WRITENOW: EFEK DOMINO BANGKRUTNYA LEHMAN BROTHERS

0 294

WRITENOW (Senin 6 Oktober 2008): Bangkrutnya Lehman Brothers, bank investasi keempat terbesar di Amerika Serikat (AS) pada 15 September lalu, tidak urung membuat ketar ketir banyak negara. Harap maklum, peristiwa itu sampai sekarang masih membawa efek domino.

Begitu mendengar kabar Lehman Brothers bangkrut, saya pun ikut waswas. Pasalnya saya ‘ikut’ investasi lewat program asuransi AIG, sebuah perusahaan asuransi yang juga berafiliasi ke Lehman Brothers. Masuk ke AIG, kira-kira dua bulan yang lalu. Saya bayar sekaligus, sebab saya tidak mau direpotkan harus bayar premi setiap bulan, tigabulanan, setengah tahunan, bahkan tahunan.

Dana yang saya tanamkan ke AIG (Indonesia) tidak besar. Meskipun begitu, kabar matinya Lemhan tetap saja membuat saya waswas dan pasrah, hilang sudah uang yang saya tanamkan di perusahaan asuransi ini.

Beruntung, pemerintah AS akhirnya sudi menyelamatkan AIG agar tetap hidup dengan menyuntikkan sejumlah dana yang tidak sedikit. Saya sedikit lega sebab AIG Indonesia menjamin dana para kliennya di sini aman. Saya yang investor kelas teri saja waswas, apalagi mereka yang menginvestasikan dana ke AIG lewat program asuransi yang nilainya ratusan juta hingga miliaran rupiah.

Di saat masyarakat Indonesia menikmati liburan Lebaran, masyarakat dunia menanti apa gerangan yang bakal terjadi menyusul kematian Lehman Brothers yang dampaknya — ibarat olahraga tinju — bisa merobohkan ekonomi AS.

· · ·

Soal Latihan 1
Pilih setiap baris data di bawah ini yang memuat kata "sidebar", lalu salin baris-baris tersebut.

Data yang Diberikan
· · ·

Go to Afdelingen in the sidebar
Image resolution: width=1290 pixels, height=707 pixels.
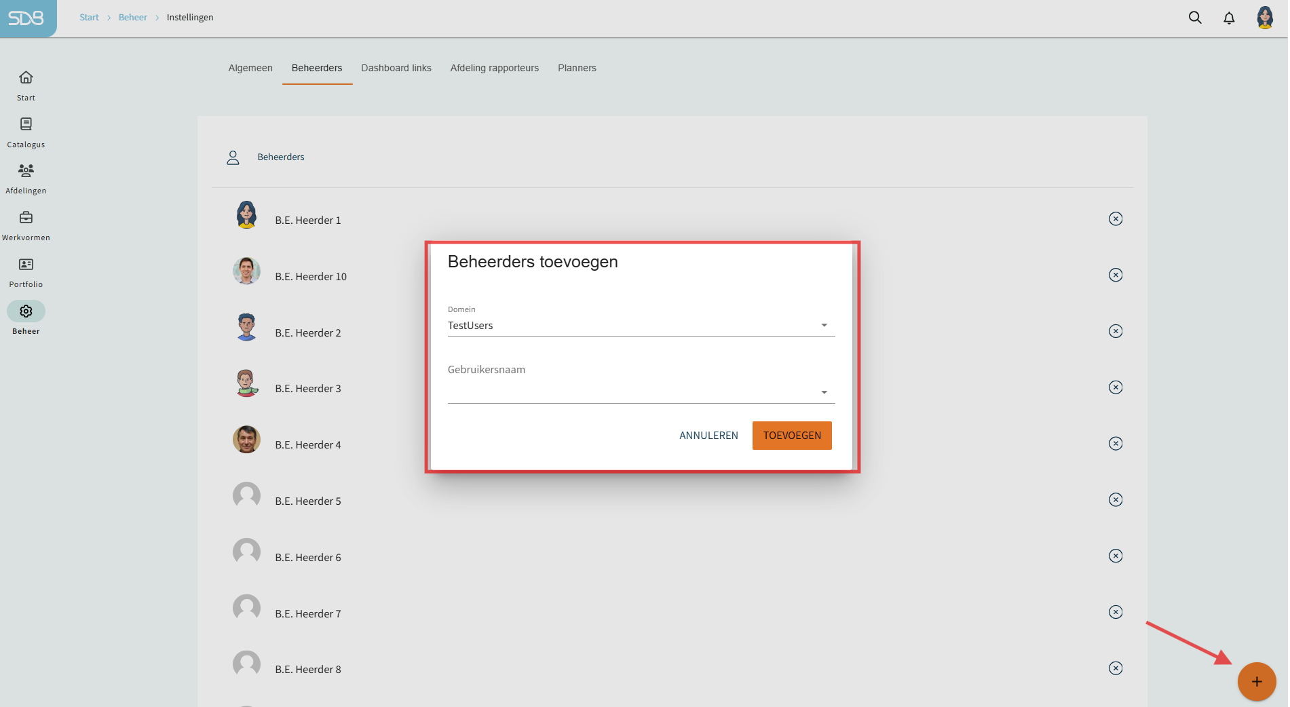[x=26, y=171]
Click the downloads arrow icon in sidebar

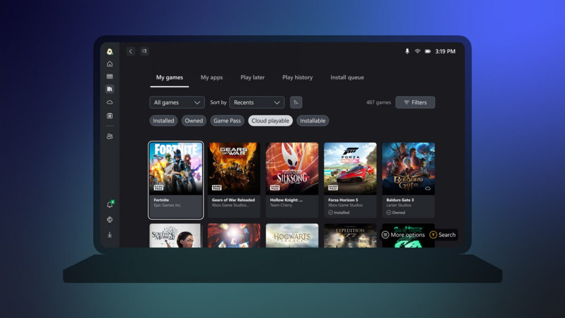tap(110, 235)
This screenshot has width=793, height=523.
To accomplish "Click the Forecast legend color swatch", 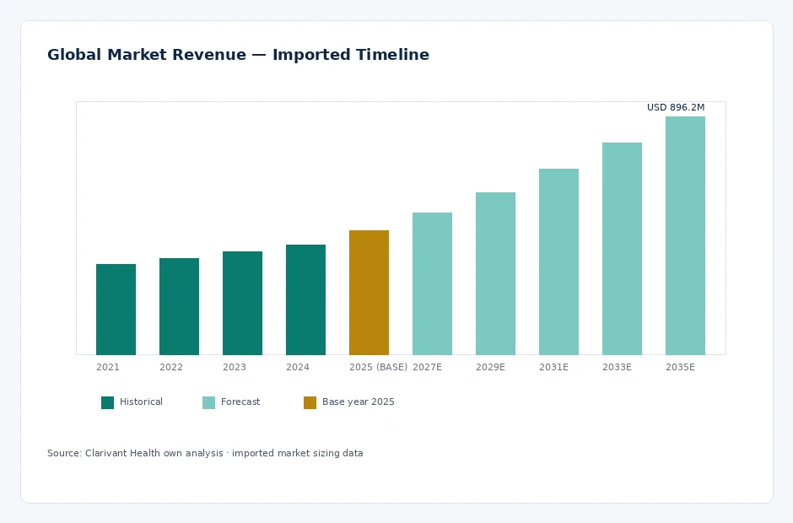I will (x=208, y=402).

· · ·

Soal Latihan 2
Sambung tulisan tentang efek domino bangkrutnya Lehman Brothers di atas, dimulai setelah kalimat terakhirnya.

Hasil Latihan 1
Go to Afdelingen in the sidebar
Click the downloads arrow icon in sidebar

Hasil Latihan 2
Kucuran dolar pemerintah AS yang jumlahnya sangat spektakuler US$700 miliar (Rp 6.580 triliun) untuk menyelamatkan ekonomi negara adikuasa itu memang melegakan masyarakat dunia. Sekadar perbandingan nilai APBN kita yang tidak sampai Rp 1.000 triliun. Namun aksi penyelamatan yang dilakukan pemerintahan George W Bush itu tetap saja memunculkan tanda tanya, dampak apa lagi yang bakal timbul?

Dalam suasana libur Lebaran, Plt Menko Perekonomian/Menkeu Sri Mulyani Indrawati, Minggu (5 Oktober 2008) menggelar pertemuan dengan sejumlah pemimpin media massa di kantornya di kawasan Lapangan Banteng, Jakarta.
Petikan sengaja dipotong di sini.